-- TEXT EXCERPT --
When UK won the tip and Sheppard rose up for a 3-point attempt on that first possession, Wagner threw three fingers in the air from the UK bench. The shot didn’t fall, and Kentucky found itself in a battle from there.

Sophomore starter Adou Thiero said afterward that the team was “off” from the beginning. Fellow starter Tre Mitchell — a fifth-year college veteran — said the Cats were “very dead” from an energy standpoint. He said that while specifically discussing Wagner.

“D.J. just brings another energy to the court,” Mitchell said, noting that not only is the freshman a good communicator on the court, but he’s great at lifting up his teammates before and during games.

Wagner’s competitiveness was a talking point long before he arrived on UK’s campus. John Calipari, who also coached the 18-year-old’s father — Memphis star and NBA lottery pick Dajuan Wagner — mentioned that trait again Monday night on his weekly radio show. He said he had shown his young team a tape of Kobe Bryant talking about learning to play while uncomfortable and pushing through exhaustion on the court.

“I looked at D.J. Wagner today and I said, ‘You have a will to win. You could reach in and grab something extra.’ Most guys don’t have that,” Calipari said. “And I looked at him and I said ‘I coached your dad. He had it too.’ Most of that’s because they push through exhaustion... There’s something else in their body.”

And then there’s the actual basketball.

“You’re talking about a playmaker, a dude that attacks the basket very well, draws a lot of attention off of pick-and-roll situations,” Mitchell said of Wagner. “And he dogs the ball on defense. He pressures the ball, and we had a lot of straight-line drives tonight. A lot of and-ones.”

Aside from the defense, which Calipari spent much of his postgame press conference lamenting, the Cats didn’t click at all offensively, unfathomable after establishing themselves as one of the best — perhaps the best — scoring teams in America over their first seven games.

“The thing that bothered me to start the game — I understand our starting point guard was out, OK? But we didn’t play the same way. We held the ball,” Calipari said. “Everybody is trying to make a play. So now you say: ‘Well, why didn’t you get off more 3s?’ Because everybody who caught it, held it.”

The Cats made just 5 of 17 3-pointers. They were shooting 42.6% and averaging 11.9 makes per game going into the weekend. They had 14 assists, seven below their season average. They had nine turnovers in the first half alone after averaging just 8.1 per game before Saturday.

“And they were all because we’re trying to make the hardest possible play, instead of just easy plays,” Calipari said.

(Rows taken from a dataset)
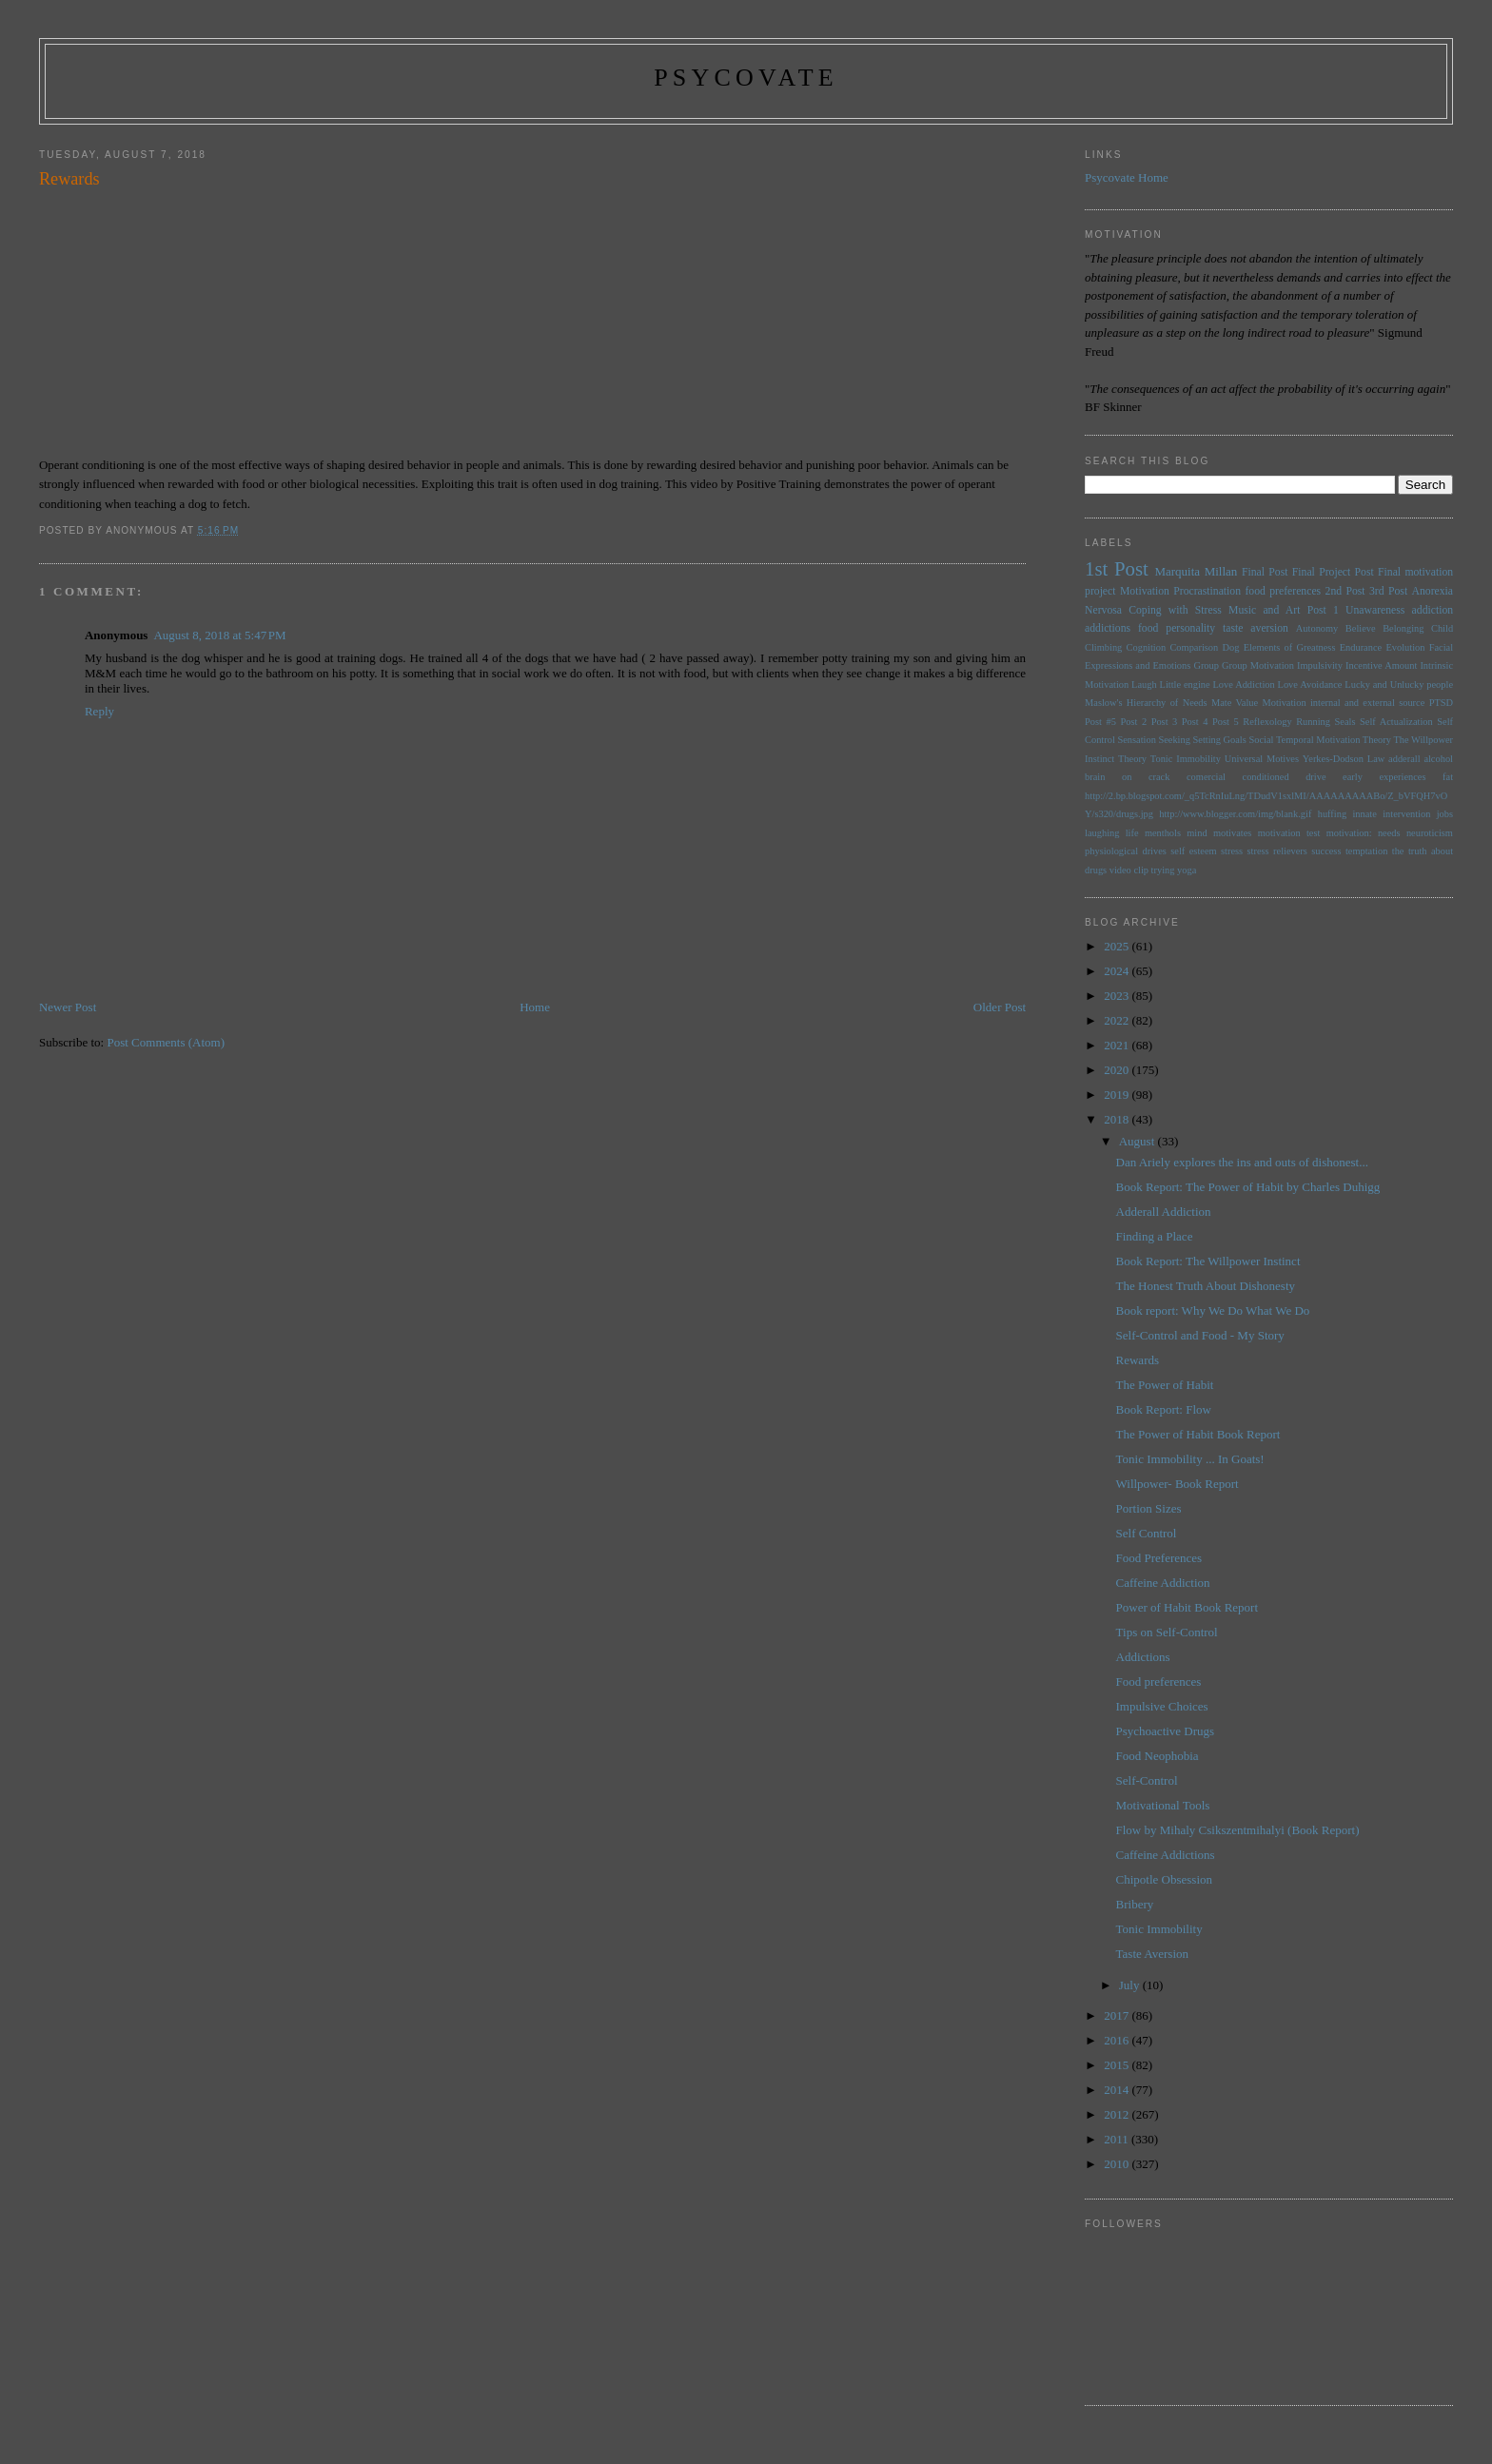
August (1138, 1141)
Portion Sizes (1149, 1508)
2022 (1117, 1020)
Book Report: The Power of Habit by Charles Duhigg (1248, 1187)
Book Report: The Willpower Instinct (1208, 1261)
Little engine (1185, 684)
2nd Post (1345, 591)
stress (1232, 851)
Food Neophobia (1157, 1756)
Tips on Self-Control (1167, 1632)
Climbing (1103, 647)
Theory (1132, 758)
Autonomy (1317, 628)
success (1326, 851)
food (1148, 628)
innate (1364, 814)
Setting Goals (1220, 739)
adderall (1404, 758)
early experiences (1384, 777)
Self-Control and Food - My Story (1200, 1335)
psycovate (746, 77)
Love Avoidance (1310, 684)
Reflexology (1267, 721)
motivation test (1289, 833)
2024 (1117, 971)
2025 (1117, 946)
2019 (1117, 1094)
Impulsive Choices (1162, 1706)
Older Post (999, 1007)
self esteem (1193, 851)
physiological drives (1126, 851)
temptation (1366, 851)
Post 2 (1133, 721)
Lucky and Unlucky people (1399, 684)
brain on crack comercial (1155, 777)
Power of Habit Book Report (1187, 1607)
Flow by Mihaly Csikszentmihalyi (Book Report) (1238, 1830)
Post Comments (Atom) (166, 1042)
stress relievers (1277, 851)
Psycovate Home (1126, 177)
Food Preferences (1159, 1558)
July (1131, 1985)
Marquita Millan (1195, 571)
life (1132, 833)
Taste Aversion (1152, 1953)
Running (1313, 721)
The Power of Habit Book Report (1198, 1434)
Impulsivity (1320, 665)
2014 (1117, 2090)
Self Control (1146, 1533)
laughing (1102, 833)
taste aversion (1255, 628)
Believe (1360, 628)
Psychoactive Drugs (1165, 1731)
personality (1190, 628)
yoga (1186, 870)
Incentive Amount (1381, 665)
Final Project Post (1333, 572)
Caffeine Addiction (1163, 1582)
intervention (1406, 814)
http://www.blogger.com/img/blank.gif (1235, 814)
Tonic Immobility (1185, 758)
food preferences (1283, 591)
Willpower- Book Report (1177, 1483)
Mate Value (1234, 702)
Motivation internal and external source (1343, 702)
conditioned (1266, 777)
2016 (1117, 2040)
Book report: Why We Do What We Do (1213, 1310)
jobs (1445, 814)
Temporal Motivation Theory (1333, 739)
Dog (1230, 647)
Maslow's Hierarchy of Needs (1146, 702)
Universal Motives (1262, 758)
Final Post (1265, 572)
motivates (1232, 833)
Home (535, 1007)
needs (1389, 833)
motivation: (1349, 833)
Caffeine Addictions (1165, 1855)
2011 (1117, 2139)
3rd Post (1388, 591)
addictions (1107, 628)
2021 (1117, 1045)
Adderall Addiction (1163, 1211)
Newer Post (67, 1007)
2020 (1117, 1070)
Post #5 (1100, 721)
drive (1315, 777)
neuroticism (1429, 833)
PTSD (1441, 702)
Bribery (1135, 1904)
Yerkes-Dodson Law (1343, 758)
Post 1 (1323, 610)
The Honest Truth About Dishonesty (1206, 1286)
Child (1442, 628)
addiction (1433, 610)
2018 (1117, 1119)
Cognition (1147, 647)
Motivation (1144, 591)
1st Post (1116, 568)
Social (1260, 739)
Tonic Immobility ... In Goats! (1190, 1459)
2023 (1117, 995)
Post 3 (1164, 721)
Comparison (1193, 647)
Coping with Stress (1175, 610)
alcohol (1438, 758)
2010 (1117, 2164)
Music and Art (1264, 610)
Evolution (1404, 647)
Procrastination (1207, 591)
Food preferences (1159, 1681)
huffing (1332, 814)
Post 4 (1195, 721)
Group (1206, 665)
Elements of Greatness (1290, 647)
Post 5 (1225, 721)
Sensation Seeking (1153, 739)
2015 (1117, 2065)
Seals (1345, 721)
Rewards (1138, 1360)
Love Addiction (1243, 684)
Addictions (1143, 1657)
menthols (1163, 833)
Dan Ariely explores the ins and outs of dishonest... (1242, 1162)
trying (1163, 870)
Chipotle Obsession (1164, 1879)
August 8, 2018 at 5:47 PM (219, 635)
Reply (99, 711)
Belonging (1403, 628)
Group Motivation (1258, 665)
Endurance (1361, 647)
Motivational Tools (1163, 1805)
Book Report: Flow (1163, 1409)
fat (1448, 777)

-- TO DO --
Return the stretch of the Kentucky basketball article from "Sophomore starter Adou" through "on the court.", copied word for word. These items were drawn from a separate source, not from the Kentucky basketball article.

-- WRITTEN REPLY --
Sophomore starter Adou Thiero said afterward that the team was “off” from the beginning. Fellow starter Tre Mitchell — a fifth-year college veteran — said the Cats were “very dead” from an energy standpoint. He said that while specifically discussing Wagner.

“D.J. just brings another energy to the court,” Mitchell said, noting that not only is the freshman a good communicator on the court, but he’s great at lifting up his teammates before and during games.

Wagner’s competitiveness was a talking point long before he arrived on UK’s campus. John Calipari, who also coached the 18-year-old’s father — Memphis star and NBA lottery pick Dajuan Wagner — mentioned that trait again Monday night on his weekly radio show. He said he had shown his young team a tape of Kobe Bryant talking about learning to play while uncomfortable and pushing through exhaustion on the court.